Cells are continuously exposed to DNA-damaging agents, such as ionizing radiation (IR). When such damage goes unnoticed, it rapidly manifests itself as heritable genetic alteration, ultimately leading to cell death or transformation. Given the significant environmental challenges met by cells, it is not surprising that all evolutionary strata have evolved elaborate means to detect such damage, and to react appropriately by allowing sufficient time to repair the damage or by cellular suicide when all is lost. Defective damage responses often result in cellular transformation.

The protein kinase Ataxia-telangiectasia mutated (ATM) is at the heart of the cellular response to double-stranded break DNA damage. ATM was first cloned as the gene responsible for a rare but severe human disease, ataxia telangiectasia (AT), characterized by progressive sensitivity to radiation, premature ageing and increased risk of cancers, as well as a host of other complications. It has since become clear that ATM is activated rapidly by IR and is critical for cell cycle checkpoint arrest after DNA damage. Multiple substrates involved in the checkpoint functions of ATM have been described, including several other proteins with well-established roles in cell cycle and cancer, such as BRCA1, p53 and Mdm2, Chk2, Nbs1, SMC1 and hRad17. The mechanisms of how DSBs are detected remain ill-defined, although ATM is thought to be involved at early stages on account of its rapid activation.
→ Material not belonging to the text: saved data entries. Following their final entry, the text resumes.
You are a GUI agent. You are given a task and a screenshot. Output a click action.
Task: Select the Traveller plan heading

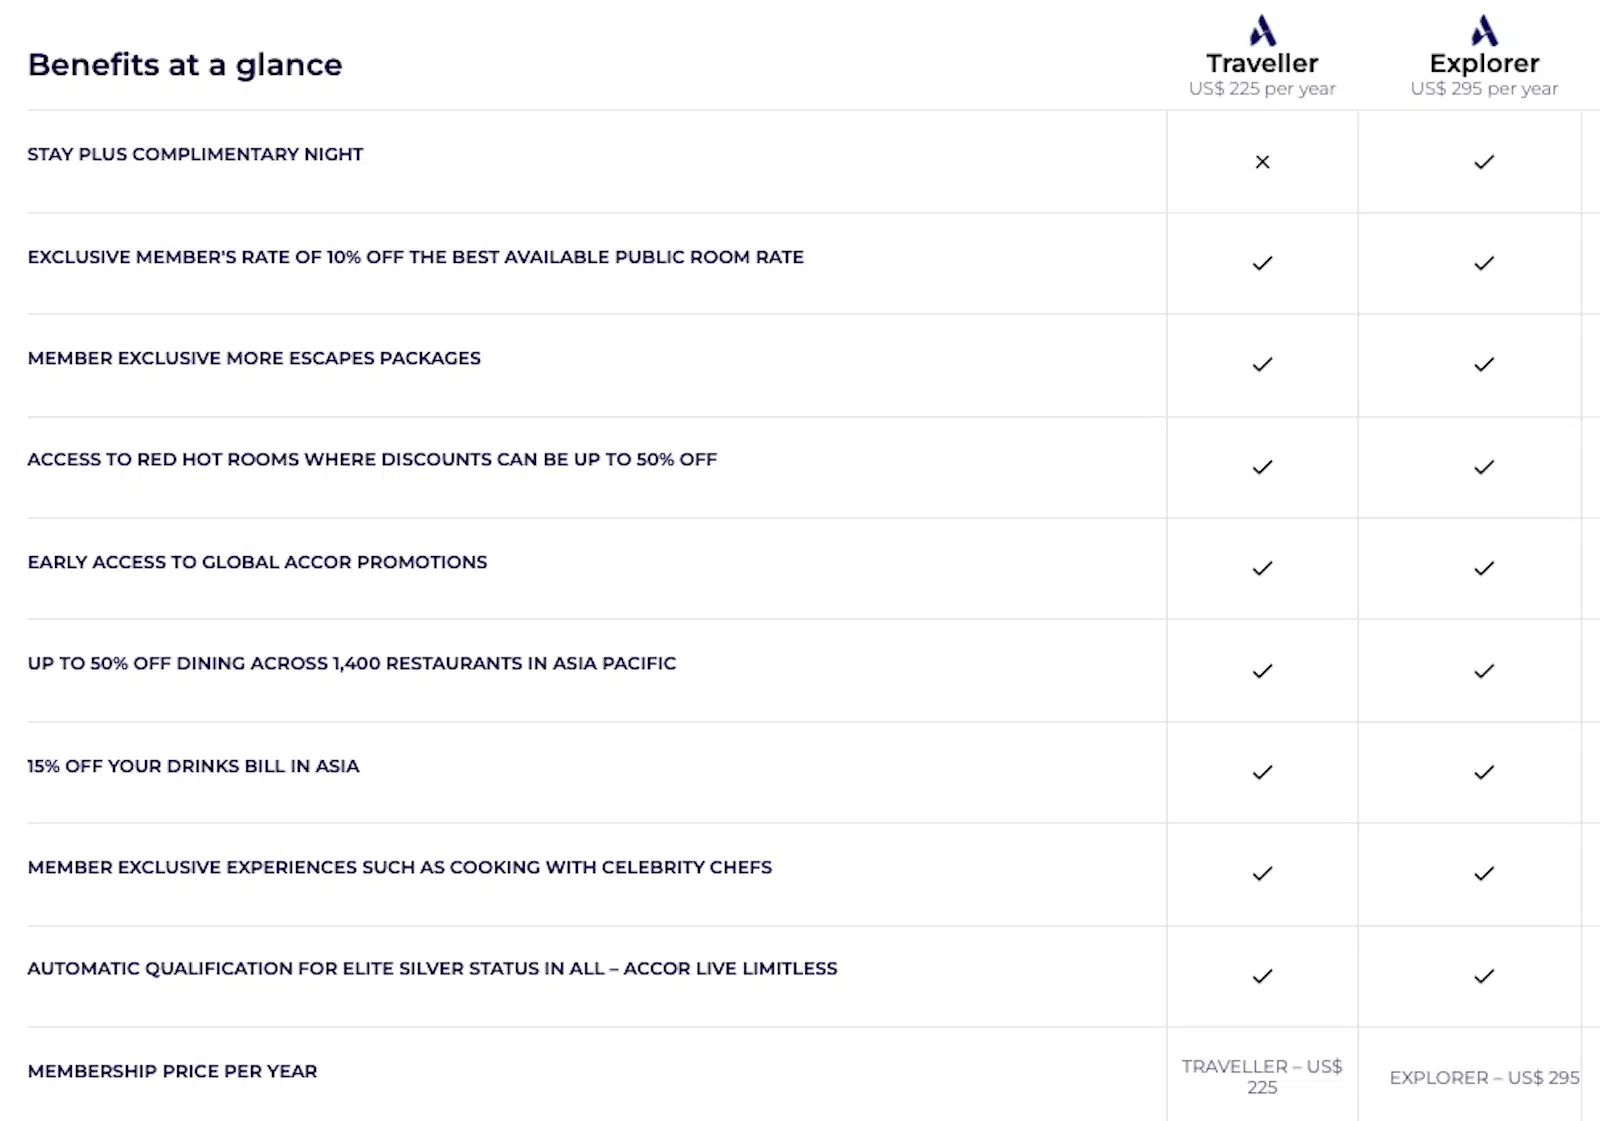tap(1262, 63)
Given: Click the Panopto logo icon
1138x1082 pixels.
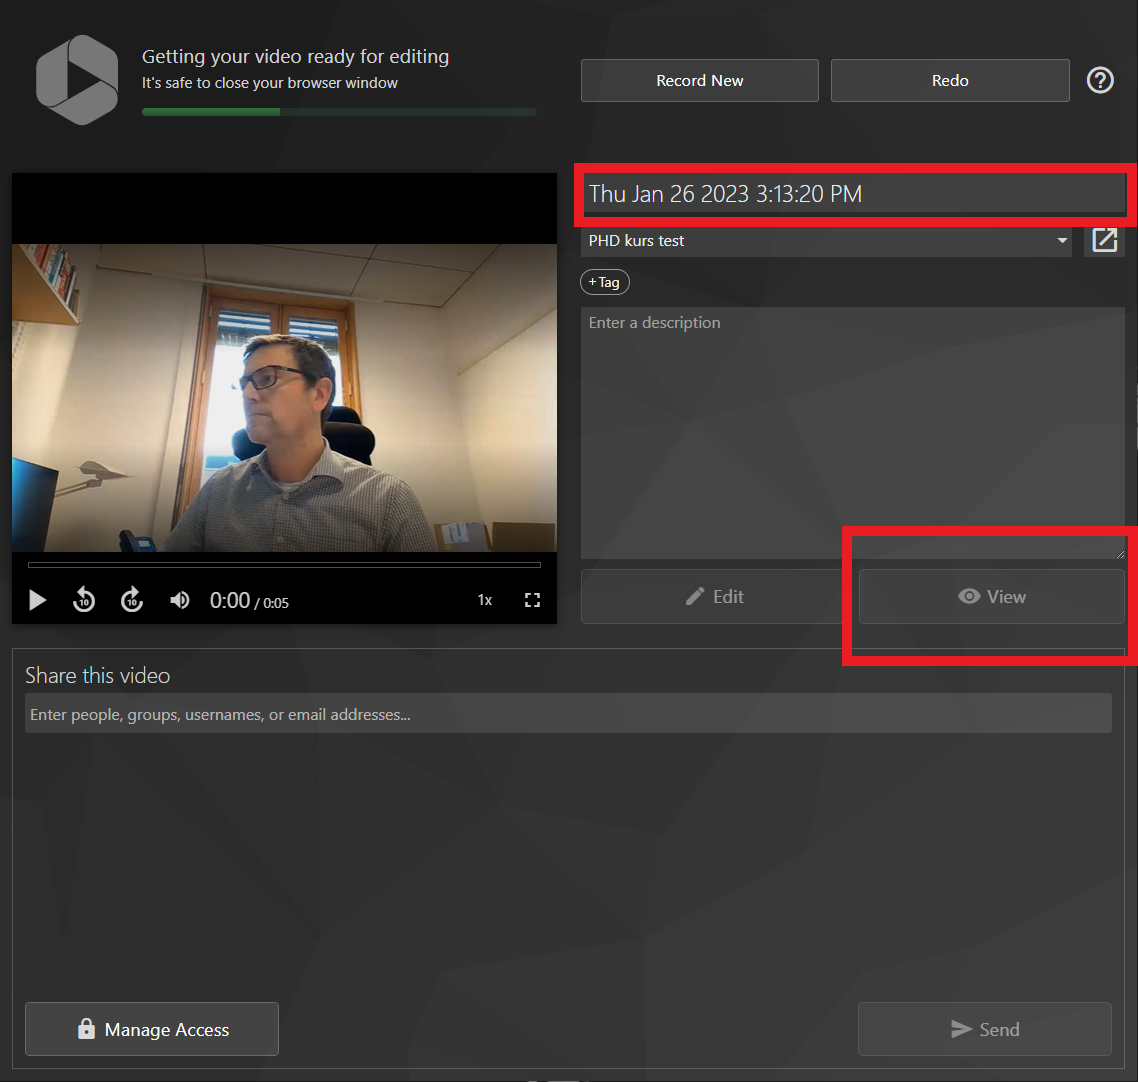Looking at the screenshot, I should [x=77, y=80].
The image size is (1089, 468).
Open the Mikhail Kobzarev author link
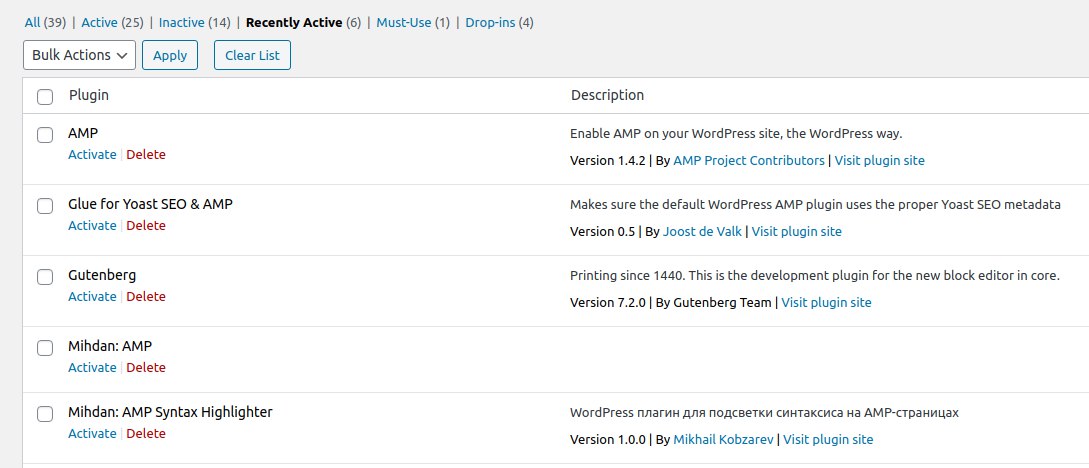(x=724, y=440)
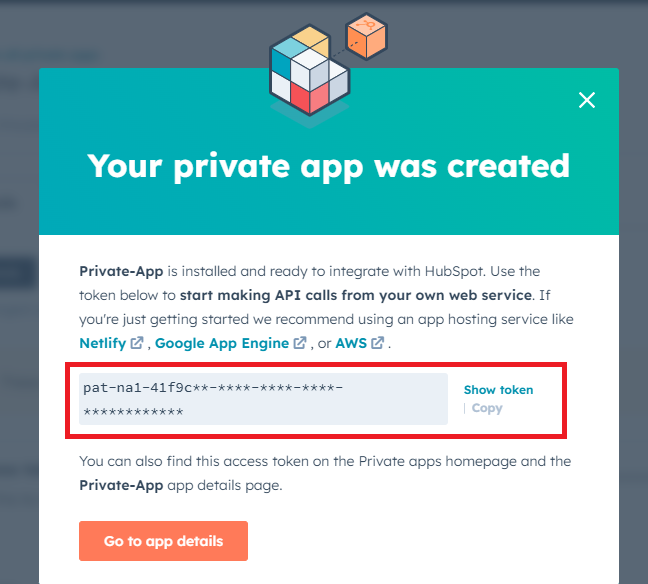Open the AWS link
Image resolution: width=648 pixels, height=584 pixels.
[351, 343]
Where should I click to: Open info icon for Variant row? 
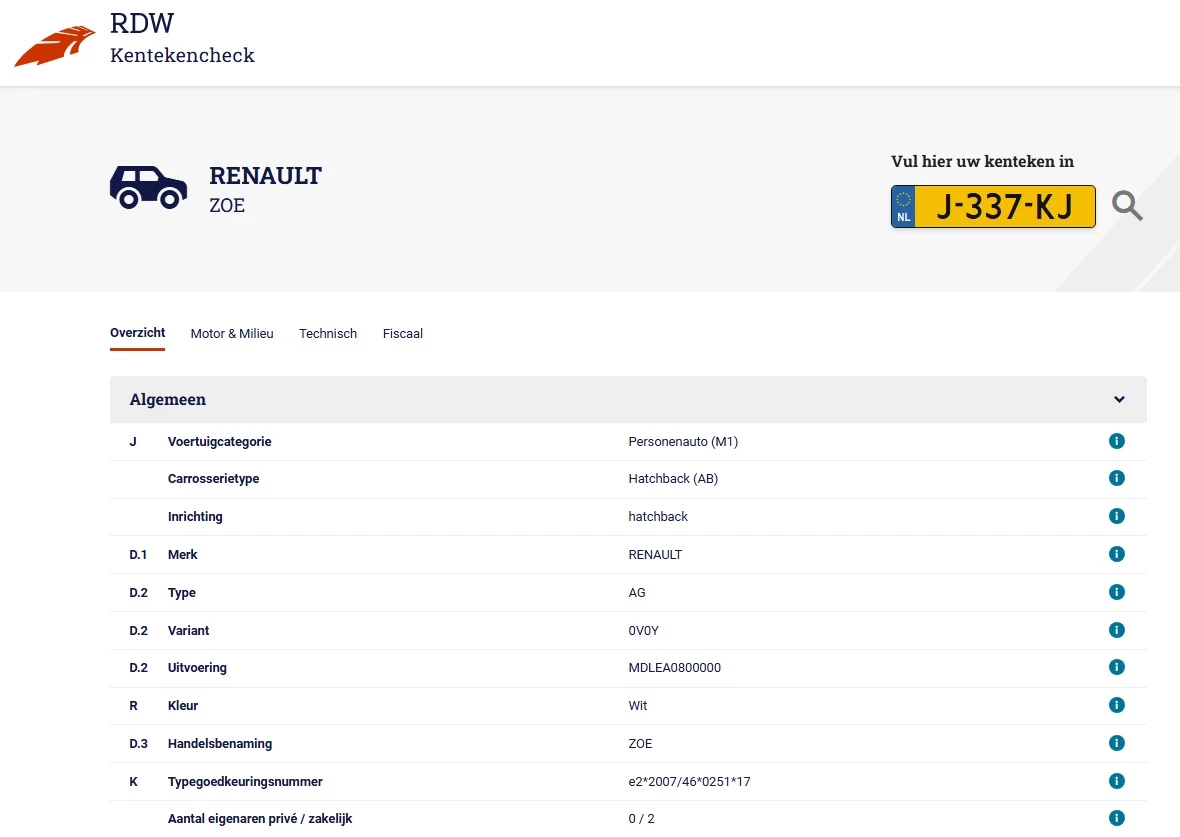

Now, in a study published recently in Nature, Christopher Bakkenist and Michael Kastan (DOI: 10.1038/nature01368) have made significant headway in our understanding of the ATM activation mechanism. They find that after exposure to IR, ATM is rapidly phosphorylated at a single residue, Ser 1981, in an amino-terminal domain conserved among phosphatidylinositol-3-OH kinases (PI(3)Ks). Low doses of IR that are only sufficient to allow generation of a few DSBs still resulted in stoichometric ATM phosphorylation. Phosphorylation depends on ATM kinase activity, occurs in vitro and is sensitive to ATM inhibitors, consistent with auto-phosphorylation. The involvement of other PI(3)Ks is excluded and the auto-phosphorylation is shown to occur in trans. Interestingly, substitution with alanine at position 1981 results in a failure to complement AT cells and to target substrates such as p53 in vivo. Indeed, the mutant exhibited dominant-negative activity; in vitro, however, the mutant retained kinase activity. These results are explained by the observation of inactivating multimerization of ATM involving the region centred around Ser 1981 and the kinase domain. Phosphorylation of this site results in disruption of oligomerization and hence activation of ATM kinase activity. In this model, ATM exists as a homodimer in unperturbed cells, sterically precluding access of substrates. DNA-damage-induced activation results in autophosphorylation, dissociation of the complex and hence accessibility of the kinase domain to substrates.

It remains unclear exactly how a double-stranded break results in rapid phosphorylation of ATM with high penetrance. The authors hypothesize that this probably involves “action at a distance”, through structural changes in the chromatin induced by the break. In support of this, chromatin-modifying drugs and conditions induce phosphorylation of ATM and p53 in the absence of histone H2AX phosphorylation and ATM focus formation, which are indicative of double-stranded breaks. Furthermore, phosphorylation of ATM was observed to occur diffusely across the nucleus and later to congregate into foci, presumably around break sites, to target substrates involved in break repair.

These data begin to uncover a mechanistic understanding of the earliest events of the DNA damage response. It is recommended that readers contemplate this elegant mechanism of ATM activation over a cup of the ATM trans-phosphorylation inhibitor caffeine.

Figure 1: Activation of ATM by IR.
figure 1

Primary fibroblasts were irradiated with 1 Gy for 5 min and immunofluorescence staining for phosphoSer 1981 (left) and H2AXγ (middle) was assessed. A merged image is also shown (right).